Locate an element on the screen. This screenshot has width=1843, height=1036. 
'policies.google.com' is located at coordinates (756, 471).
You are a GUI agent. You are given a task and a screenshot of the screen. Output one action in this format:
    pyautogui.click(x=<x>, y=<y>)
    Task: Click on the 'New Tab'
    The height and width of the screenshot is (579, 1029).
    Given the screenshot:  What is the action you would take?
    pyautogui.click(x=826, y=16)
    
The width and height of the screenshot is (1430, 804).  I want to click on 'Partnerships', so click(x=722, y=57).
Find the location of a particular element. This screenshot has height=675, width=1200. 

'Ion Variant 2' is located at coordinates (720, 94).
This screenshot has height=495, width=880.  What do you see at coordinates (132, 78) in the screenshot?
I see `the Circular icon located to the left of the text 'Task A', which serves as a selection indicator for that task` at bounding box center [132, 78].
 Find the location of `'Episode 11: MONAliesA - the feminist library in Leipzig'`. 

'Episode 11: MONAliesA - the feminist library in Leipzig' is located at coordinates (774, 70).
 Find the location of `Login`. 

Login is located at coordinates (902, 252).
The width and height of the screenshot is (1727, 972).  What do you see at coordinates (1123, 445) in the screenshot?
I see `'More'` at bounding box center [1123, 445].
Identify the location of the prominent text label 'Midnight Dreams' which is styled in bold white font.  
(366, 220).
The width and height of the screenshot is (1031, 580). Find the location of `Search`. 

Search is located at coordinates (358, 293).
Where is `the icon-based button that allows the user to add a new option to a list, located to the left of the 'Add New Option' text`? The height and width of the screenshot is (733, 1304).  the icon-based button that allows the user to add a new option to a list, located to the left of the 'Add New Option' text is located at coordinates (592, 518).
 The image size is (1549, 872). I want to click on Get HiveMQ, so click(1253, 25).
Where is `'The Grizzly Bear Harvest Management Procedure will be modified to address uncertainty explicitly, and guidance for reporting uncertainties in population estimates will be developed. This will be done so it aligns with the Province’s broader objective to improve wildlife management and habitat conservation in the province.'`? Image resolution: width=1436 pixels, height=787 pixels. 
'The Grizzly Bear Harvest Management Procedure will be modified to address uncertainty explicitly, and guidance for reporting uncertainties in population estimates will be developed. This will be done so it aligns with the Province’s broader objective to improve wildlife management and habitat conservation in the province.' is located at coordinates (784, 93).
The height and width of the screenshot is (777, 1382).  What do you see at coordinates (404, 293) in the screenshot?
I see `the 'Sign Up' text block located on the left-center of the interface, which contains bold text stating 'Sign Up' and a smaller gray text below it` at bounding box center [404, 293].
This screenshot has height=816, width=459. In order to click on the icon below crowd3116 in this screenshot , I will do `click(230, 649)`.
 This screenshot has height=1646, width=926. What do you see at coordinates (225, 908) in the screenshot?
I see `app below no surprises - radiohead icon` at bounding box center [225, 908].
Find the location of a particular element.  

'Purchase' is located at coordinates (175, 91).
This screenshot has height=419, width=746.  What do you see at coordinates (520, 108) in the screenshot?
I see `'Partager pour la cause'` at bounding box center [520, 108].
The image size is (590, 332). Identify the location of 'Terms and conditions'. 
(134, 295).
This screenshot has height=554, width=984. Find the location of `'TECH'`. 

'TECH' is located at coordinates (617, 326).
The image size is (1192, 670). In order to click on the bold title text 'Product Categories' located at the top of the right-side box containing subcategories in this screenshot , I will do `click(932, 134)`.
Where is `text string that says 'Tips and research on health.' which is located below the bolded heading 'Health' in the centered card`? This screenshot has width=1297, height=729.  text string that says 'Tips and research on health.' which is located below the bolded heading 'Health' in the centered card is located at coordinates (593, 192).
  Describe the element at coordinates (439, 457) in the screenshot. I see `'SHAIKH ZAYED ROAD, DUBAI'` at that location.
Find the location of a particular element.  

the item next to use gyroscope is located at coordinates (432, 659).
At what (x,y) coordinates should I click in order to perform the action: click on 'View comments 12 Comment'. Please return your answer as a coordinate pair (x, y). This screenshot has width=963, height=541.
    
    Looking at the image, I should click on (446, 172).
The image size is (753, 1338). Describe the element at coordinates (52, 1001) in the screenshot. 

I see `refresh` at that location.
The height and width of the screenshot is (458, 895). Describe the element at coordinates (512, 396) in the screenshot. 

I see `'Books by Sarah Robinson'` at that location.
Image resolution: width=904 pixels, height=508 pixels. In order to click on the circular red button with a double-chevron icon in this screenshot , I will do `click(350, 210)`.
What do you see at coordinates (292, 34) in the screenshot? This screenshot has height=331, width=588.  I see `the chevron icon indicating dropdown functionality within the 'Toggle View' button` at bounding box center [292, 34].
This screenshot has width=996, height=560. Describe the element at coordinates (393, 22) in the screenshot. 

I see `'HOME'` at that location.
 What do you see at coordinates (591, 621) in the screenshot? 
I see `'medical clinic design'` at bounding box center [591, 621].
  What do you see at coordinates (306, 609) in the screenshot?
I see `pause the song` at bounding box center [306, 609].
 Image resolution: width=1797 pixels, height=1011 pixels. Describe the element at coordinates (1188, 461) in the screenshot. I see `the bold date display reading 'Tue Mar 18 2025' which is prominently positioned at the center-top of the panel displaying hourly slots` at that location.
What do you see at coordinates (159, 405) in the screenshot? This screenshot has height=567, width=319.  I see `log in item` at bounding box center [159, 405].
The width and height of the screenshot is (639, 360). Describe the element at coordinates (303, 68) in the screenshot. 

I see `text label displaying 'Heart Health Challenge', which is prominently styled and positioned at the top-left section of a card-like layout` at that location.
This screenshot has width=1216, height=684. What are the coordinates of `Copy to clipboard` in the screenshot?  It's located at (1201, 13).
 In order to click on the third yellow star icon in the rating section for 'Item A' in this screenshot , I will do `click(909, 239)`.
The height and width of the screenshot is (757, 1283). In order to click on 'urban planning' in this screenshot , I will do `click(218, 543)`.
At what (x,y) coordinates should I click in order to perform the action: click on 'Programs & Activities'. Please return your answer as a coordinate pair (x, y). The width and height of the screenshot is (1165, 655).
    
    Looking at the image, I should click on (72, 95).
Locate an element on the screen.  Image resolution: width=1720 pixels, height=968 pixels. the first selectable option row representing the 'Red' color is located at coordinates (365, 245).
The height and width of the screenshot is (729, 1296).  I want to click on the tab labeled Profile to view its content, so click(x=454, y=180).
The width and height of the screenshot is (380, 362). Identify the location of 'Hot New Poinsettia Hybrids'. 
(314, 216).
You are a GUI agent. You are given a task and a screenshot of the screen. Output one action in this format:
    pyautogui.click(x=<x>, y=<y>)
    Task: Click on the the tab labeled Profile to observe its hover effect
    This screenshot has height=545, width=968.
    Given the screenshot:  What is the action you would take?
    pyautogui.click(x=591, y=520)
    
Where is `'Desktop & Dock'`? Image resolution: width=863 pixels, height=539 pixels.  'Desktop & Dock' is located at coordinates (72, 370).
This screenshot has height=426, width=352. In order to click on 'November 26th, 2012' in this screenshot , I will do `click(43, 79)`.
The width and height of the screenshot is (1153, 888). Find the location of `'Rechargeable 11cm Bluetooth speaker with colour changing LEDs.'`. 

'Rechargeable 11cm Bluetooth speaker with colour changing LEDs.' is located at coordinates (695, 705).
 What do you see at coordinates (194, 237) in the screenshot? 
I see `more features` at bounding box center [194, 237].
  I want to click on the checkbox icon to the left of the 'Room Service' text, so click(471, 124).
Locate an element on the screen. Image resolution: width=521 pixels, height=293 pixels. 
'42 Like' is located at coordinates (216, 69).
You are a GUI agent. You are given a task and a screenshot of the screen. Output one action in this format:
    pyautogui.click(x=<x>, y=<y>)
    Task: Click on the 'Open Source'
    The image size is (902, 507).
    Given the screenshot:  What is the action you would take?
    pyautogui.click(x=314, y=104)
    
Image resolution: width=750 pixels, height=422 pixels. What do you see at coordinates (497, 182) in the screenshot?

Given exercise »
Copy out the part of the data that opens with the line containing "This screenshot has width=996, height=560." and closes with the line containing "center [591, 621].", both of those lines included.

Solution to this task »
This screenshot has width=996, height=560. Describe the element at coordinates (393, 22) in the screenshot. 

I see `'HOME'` at that location.
 What do you see at coordinates (591, 621) in the screenshot? 
I see `'medical clinic design'` at bounding box center [591, 621].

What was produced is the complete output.